§ Task requirements:
(a) Decide whether each statement agrees with the forum thread on real estate photos, answering yes or no and quoting the deciding words: (i) QuickTime X can play QTVR files. (ii) Prospective tenants told the landlord they had not read the details in the ad. (iii) Apple's own QTVR info page is still available.
(b) Please explain in one to three sentences why the forum thread on real estate photos calls architectural photography one of the most difficult types of photography.
(c) According to the forum thread on real estate photos, what version of QuickTime must be installed to play QTVR files?

§ Passage to read:
** BEGIN **

# How to shoot photos of your home for the real estate market



## ehMax

Globe and Mail has an interesting article on "How to shoot photos of your home for the real estate market"

Not advanced stuff, but some useful tips on getting proper looking photographs for listing your house on MLS. A lot of real estate folks take pictures, and quite frankly, they're awful. 

As someone who has browsed MLS a lot, I'm shocked to see how horrible and inadequate some of the photos are. 

Sale of a house can be dramatically improved with proper photos.


----------



## Lawrence

I like looking at the Quicktime VR images of some of those homes,
Loved the Quicktime VR of the Princess Margaret home recently.

Great time waster, Looking at things I can't afford, Or can't even win.


----------



## CubaMark

Has anyone found an article or comment, whatever, from someone at Apple about why Quicktime VR has been left to rot on the tree? Such a promising technology, but you'd never know it exists by visiting Apple's QuickTime page.

Even a search of Apple's site brings up (practically) nothing... certainly nothing current.

QuickTime X will not play QTVR files... you need to install QuickTime 7.

I found this Apple mailing list thread that discusses QTVR as being 32-bit only.

Apple's own QTVR info page is now dead.

If QTVR is out, what's "in" for 360º panoramics?


----------



## SoyMac

Photo quality definitely makes a difference.

I just rented an apartment (me, landlord), and most of the prospective tenants coming through asked about things that were clearly stated in the ad.
When I mentioned this as they were viewing, they said that they had not read the details in the ad, and had decided to see the apartment based only on the photos.


----------



## Oakbridge

I'm amazed at the number of things that the average person thinks that they can do themselves. This is right up there with 'anyone can represent themselves in court', 'install a home computer network', 'properly install a home theatre sound system', and 'fix a plumbing problem in the house'. Very few can do any of these things themselves and do it 100% correctly. 

Architectural photography is one of the most difficult types of photography there is. Why? Because in order to shoot a picture of an entire room, you require a wide angle lens but wide angle lenses, by the nature of their design, cause straight parallel lines to appear that they are not parallel. You also need to correctly light the room and the average flash unit is not designed to provide coverage to the width of most wide angle lenses.

Yes I'll agree that there are 'professionals' out there that do not have any talent whatsoever but if chosen correctly, a good photographer who has the right amount of experience taking the right kind of picture will be able to produce excellent results. Much better than any average person can create.

** END **

(Entries for locating text and items)
** BEGIN **

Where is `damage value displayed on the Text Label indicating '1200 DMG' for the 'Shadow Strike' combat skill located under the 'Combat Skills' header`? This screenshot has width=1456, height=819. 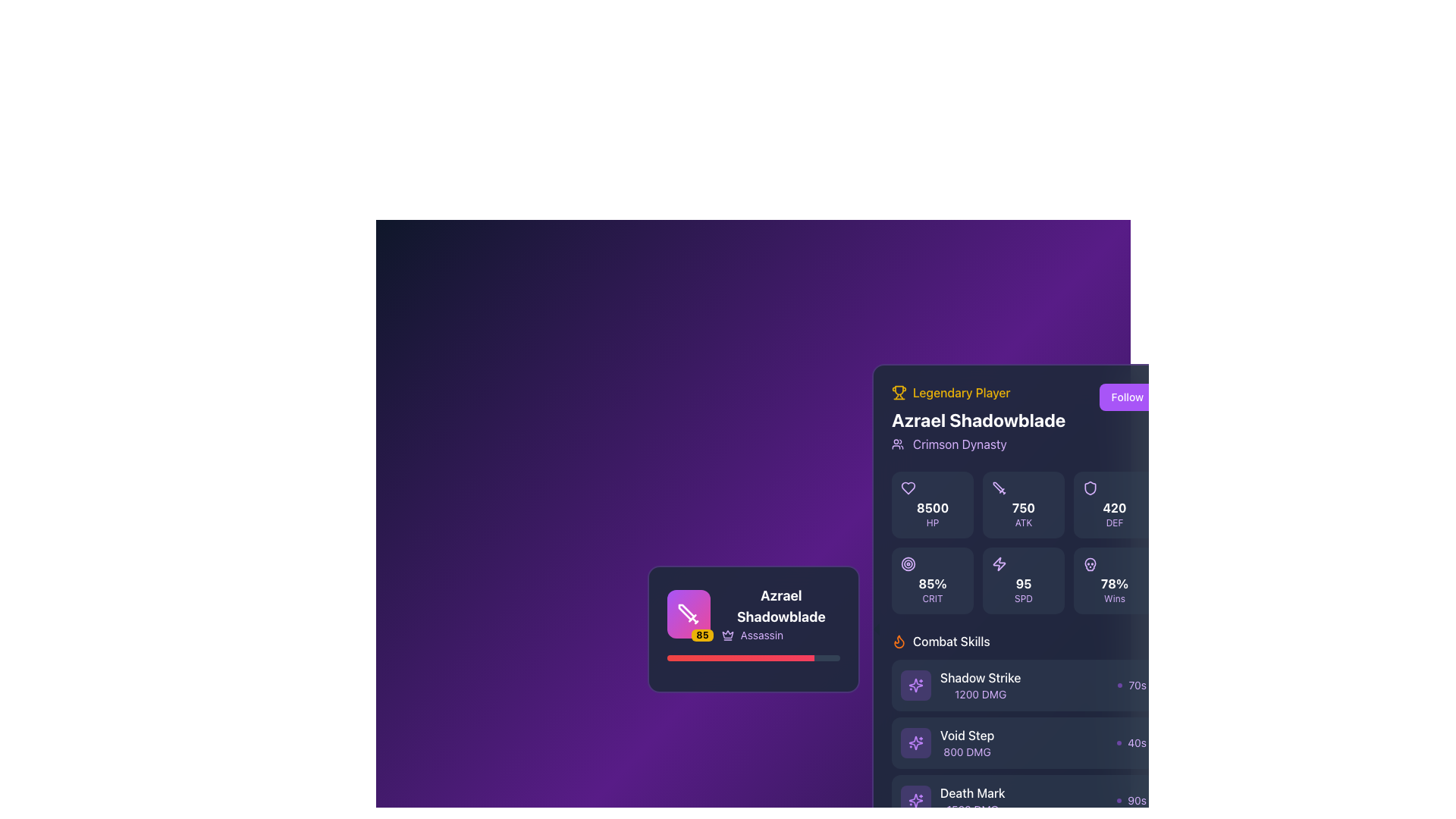
damage value displayed on the Text Label indicating '1200 DMG' for the 'Shadow Strike' combat skill located under the 'Combat Skills' header is located at coordinates (980, 694).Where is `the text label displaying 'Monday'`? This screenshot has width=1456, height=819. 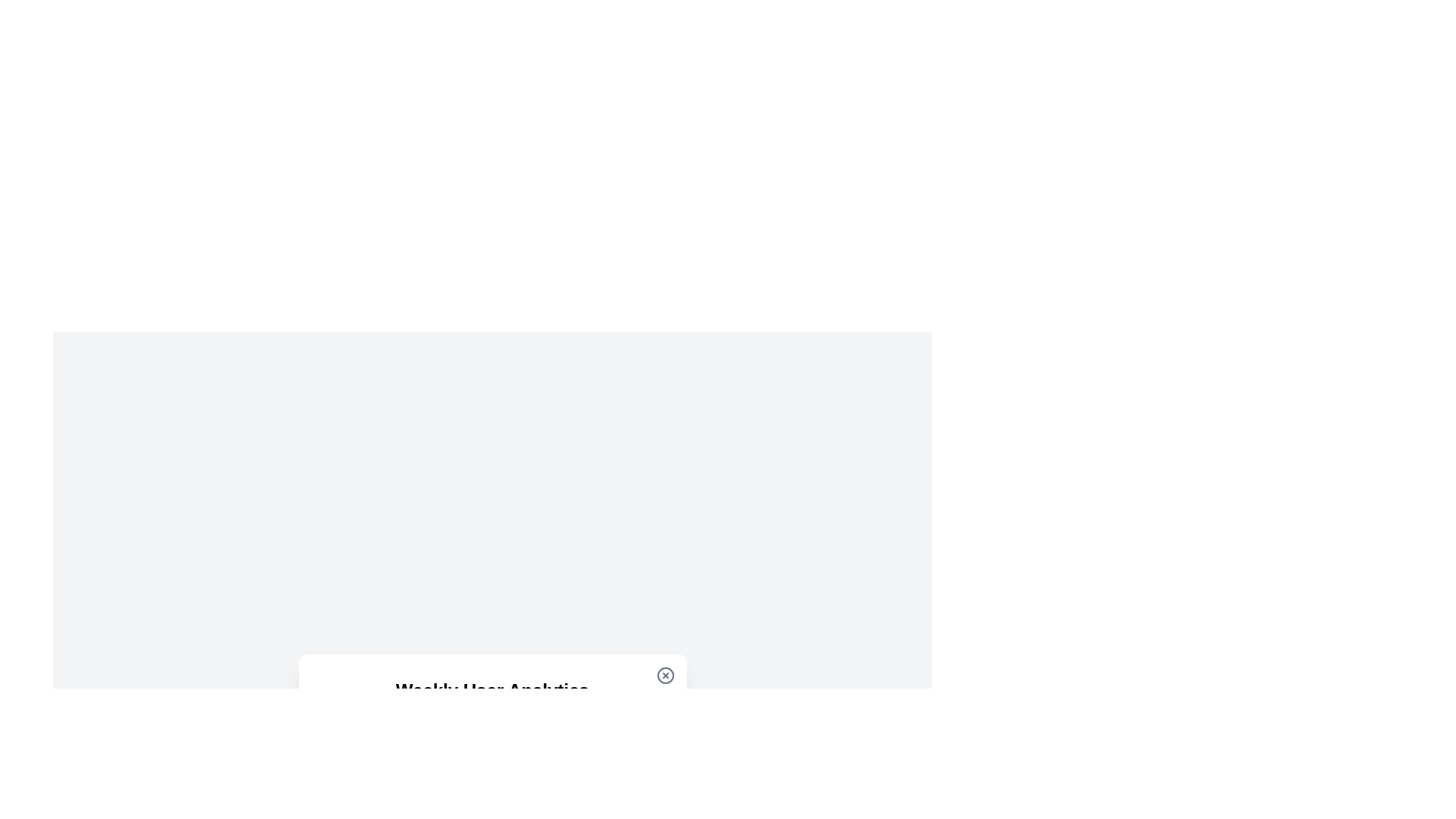
the text label displaying 'Monday' is located at coordinates (344, 741).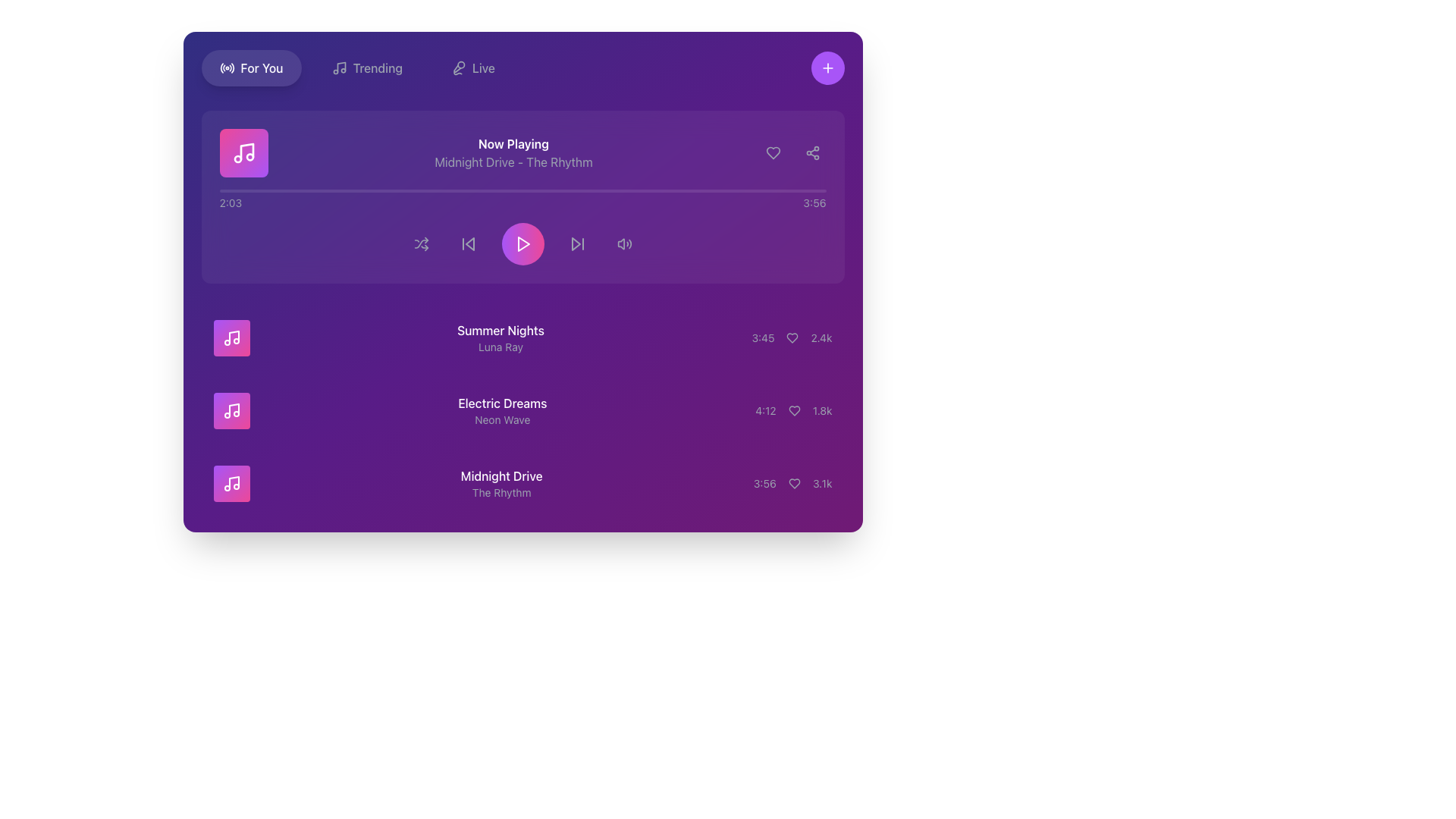  What do you see at coordinates (421, 243) in the screenshot?
I see `the shuffle icon button, which is a gray SVG graphic with a minimal design, located in the control bar just below the 'Now Playing' section` at bounding box center [421, 243].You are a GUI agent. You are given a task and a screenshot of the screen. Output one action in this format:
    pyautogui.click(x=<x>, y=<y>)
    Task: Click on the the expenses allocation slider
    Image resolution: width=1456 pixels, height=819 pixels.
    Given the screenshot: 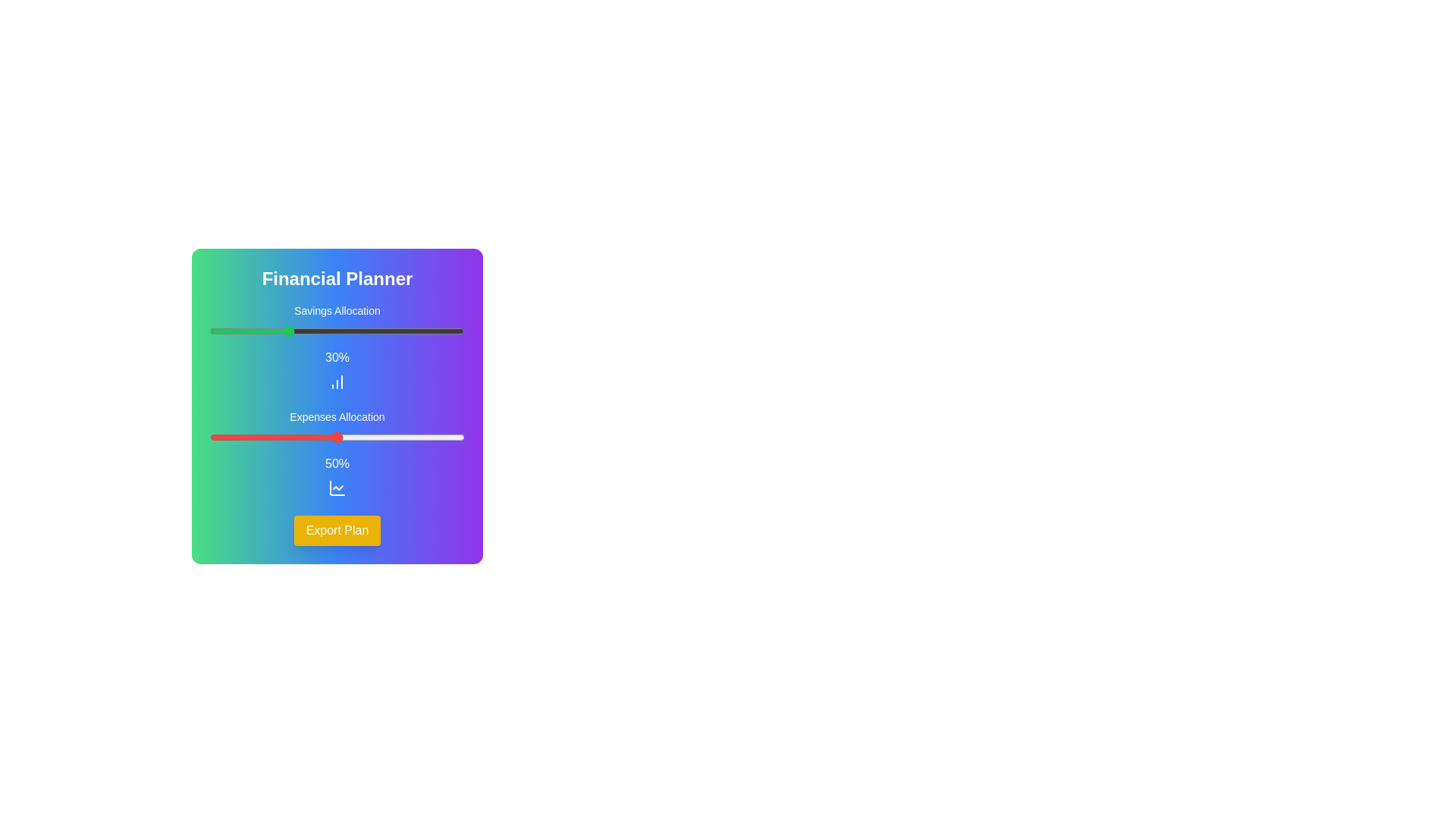 What is the action you would take?
    pyautogui.click(x=299, y=438)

** END **

§ Task-by-task solutions:
(a)
(i) No: "QuickTime X will not play QTVR files"
(ii) Yes: "they said that they had not read the details in the ad"
(iii) No: "Apple's own QTVR info page is now dead."

(b) Shooting an entire room requires a wide angle lens, but such lenses, by their design, make straight parallel lines appear not to be parallel. The room must also be lit correctly, and the average flash unit is not designed to cover the width of most wide angle lenses.

(c) QuickTime 7.